*Task prompt*. When a line of the records contains "computer", copy it.

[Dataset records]
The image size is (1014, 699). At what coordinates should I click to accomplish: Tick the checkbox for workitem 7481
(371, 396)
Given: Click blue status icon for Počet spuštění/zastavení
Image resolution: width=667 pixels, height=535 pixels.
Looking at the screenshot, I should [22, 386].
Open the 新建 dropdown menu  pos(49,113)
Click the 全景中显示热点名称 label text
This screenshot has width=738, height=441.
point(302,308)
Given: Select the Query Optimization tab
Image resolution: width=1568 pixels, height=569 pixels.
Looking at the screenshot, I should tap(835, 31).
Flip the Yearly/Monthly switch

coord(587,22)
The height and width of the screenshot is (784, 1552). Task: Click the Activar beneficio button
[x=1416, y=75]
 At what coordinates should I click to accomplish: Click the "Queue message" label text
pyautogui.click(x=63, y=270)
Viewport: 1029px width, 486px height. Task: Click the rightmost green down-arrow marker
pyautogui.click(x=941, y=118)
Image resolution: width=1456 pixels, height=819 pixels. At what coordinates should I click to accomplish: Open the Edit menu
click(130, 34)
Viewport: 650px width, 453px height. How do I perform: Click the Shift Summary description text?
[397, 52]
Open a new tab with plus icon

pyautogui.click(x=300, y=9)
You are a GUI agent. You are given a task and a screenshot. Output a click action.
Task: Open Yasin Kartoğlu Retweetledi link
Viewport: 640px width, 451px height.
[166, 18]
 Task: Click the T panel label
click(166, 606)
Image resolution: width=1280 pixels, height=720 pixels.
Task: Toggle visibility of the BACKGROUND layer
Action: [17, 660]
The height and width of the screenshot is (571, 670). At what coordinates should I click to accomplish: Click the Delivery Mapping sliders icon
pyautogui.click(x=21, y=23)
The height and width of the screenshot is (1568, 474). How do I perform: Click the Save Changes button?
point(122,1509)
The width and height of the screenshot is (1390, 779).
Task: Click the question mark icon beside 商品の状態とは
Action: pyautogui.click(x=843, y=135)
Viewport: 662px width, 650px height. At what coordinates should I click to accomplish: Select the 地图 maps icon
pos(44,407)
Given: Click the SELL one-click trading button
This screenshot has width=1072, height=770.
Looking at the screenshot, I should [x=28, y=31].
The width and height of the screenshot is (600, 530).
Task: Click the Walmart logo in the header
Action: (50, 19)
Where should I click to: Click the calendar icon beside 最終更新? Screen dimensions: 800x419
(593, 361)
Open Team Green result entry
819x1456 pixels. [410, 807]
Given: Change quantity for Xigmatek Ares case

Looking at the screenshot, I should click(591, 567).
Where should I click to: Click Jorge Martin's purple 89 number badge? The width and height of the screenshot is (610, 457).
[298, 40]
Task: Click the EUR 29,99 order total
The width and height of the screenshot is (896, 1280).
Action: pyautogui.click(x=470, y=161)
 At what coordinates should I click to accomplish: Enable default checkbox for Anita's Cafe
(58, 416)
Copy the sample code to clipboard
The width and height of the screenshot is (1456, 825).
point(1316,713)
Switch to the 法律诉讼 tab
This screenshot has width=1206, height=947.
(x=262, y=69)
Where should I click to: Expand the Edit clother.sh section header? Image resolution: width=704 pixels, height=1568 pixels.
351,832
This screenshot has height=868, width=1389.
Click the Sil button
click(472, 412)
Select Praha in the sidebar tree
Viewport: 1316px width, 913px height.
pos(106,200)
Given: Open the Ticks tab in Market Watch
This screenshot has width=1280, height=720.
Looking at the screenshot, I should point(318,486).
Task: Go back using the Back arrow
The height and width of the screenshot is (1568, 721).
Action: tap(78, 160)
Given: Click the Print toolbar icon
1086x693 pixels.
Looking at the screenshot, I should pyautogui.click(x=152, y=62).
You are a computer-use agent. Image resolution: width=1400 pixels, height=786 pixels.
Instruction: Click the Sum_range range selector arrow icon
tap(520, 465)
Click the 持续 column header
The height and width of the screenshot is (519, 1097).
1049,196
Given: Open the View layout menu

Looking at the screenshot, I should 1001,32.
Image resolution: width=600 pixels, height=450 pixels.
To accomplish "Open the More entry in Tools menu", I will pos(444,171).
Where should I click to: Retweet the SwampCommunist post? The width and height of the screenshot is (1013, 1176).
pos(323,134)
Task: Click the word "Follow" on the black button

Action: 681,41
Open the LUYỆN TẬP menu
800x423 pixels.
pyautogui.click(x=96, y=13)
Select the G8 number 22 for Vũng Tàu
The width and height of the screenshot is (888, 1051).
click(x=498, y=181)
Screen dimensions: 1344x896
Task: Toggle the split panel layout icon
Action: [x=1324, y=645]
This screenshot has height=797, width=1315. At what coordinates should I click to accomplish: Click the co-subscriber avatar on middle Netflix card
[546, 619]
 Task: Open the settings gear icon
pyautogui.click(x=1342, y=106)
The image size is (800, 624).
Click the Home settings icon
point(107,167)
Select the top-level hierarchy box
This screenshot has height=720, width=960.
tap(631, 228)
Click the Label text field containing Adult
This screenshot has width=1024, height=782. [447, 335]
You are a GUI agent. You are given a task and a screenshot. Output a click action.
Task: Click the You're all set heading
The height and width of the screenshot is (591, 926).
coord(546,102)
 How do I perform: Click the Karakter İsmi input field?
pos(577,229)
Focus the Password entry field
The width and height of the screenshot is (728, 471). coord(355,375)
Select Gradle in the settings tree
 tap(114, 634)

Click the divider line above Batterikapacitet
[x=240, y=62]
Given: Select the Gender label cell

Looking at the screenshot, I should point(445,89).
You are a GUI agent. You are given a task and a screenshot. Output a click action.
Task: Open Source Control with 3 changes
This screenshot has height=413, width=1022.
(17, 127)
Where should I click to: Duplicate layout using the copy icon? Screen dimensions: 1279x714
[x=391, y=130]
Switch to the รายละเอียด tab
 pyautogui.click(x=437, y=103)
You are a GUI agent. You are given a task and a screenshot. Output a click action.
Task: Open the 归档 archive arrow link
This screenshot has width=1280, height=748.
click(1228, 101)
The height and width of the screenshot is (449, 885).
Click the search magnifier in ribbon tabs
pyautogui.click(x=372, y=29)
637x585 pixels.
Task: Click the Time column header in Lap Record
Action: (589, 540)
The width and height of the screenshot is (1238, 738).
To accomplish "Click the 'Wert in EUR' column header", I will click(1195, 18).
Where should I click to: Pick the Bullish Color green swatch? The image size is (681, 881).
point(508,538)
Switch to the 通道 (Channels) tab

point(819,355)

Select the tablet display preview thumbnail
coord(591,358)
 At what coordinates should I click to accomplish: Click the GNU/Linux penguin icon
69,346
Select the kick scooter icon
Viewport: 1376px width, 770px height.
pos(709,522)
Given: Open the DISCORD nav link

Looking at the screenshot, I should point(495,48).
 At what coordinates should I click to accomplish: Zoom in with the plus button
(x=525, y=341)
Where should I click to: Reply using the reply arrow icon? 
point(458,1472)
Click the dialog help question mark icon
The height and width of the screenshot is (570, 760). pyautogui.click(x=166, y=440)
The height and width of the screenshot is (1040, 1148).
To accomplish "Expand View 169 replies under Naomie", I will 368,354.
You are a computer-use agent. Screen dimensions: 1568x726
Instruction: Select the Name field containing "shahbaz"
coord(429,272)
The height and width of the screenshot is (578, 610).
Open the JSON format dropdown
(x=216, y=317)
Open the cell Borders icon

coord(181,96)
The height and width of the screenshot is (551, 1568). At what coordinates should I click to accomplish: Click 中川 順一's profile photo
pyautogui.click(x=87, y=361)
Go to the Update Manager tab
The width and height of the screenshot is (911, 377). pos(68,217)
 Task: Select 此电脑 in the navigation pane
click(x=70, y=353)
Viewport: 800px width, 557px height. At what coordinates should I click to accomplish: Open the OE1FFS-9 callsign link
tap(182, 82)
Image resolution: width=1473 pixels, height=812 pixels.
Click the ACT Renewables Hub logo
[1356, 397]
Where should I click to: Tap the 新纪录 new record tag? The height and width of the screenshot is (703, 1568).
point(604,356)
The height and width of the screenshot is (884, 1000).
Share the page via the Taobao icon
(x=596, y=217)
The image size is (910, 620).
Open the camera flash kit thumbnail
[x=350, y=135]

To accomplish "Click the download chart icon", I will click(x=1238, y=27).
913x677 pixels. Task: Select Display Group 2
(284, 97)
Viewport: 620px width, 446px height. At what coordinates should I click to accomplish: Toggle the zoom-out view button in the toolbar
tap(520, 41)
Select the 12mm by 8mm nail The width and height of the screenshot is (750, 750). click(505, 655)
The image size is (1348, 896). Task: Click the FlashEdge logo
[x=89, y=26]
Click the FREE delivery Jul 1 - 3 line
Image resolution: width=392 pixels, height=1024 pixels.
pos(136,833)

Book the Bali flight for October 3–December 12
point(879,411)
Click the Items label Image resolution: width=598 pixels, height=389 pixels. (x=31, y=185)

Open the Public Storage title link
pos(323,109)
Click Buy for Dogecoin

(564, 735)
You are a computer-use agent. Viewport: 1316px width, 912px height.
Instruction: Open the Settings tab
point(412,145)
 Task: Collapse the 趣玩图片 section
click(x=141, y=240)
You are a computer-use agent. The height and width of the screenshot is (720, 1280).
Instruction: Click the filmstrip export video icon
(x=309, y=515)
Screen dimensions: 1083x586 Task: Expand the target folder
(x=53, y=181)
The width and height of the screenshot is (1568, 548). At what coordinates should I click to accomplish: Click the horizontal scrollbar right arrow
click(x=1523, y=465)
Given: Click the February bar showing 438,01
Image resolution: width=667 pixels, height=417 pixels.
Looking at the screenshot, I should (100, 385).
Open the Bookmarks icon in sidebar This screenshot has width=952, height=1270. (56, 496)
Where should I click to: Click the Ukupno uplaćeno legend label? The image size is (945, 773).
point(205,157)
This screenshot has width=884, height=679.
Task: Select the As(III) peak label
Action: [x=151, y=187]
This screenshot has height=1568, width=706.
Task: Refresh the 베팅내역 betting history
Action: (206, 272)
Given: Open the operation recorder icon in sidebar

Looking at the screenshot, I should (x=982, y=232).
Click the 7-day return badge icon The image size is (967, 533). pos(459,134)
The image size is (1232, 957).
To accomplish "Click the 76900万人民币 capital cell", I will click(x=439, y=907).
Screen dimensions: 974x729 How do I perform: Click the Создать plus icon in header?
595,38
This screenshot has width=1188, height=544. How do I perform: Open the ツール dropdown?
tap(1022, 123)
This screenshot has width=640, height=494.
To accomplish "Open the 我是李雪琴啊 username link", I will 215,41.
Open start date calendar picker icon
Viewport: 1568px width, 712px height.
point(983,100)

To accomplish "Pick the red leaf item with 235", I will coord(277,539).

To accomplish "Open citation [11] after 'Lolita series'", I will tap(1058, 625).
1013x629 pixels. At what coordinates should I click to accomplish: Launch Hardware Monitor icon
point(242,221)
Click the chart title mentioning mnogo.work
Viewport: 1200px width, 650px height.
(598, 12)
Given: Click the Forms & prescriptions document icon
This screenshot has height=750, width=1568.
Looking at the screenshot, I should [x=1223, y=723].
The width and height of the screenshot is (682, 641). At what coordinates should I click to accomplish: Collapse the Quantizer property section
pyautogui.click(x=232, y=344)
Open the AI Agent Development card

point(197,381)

*Output for this task*.
You are a computer-use agent. Image resolution: width=1400 pixels, height=786 pixels.
You are a computer-use agent. Screen dimensions: 1568x726
You are a computer-use agent. Viewport: 1316px width, 912px height.
You are a computer-use agent. The height and width of the screenshot is (720, 1280).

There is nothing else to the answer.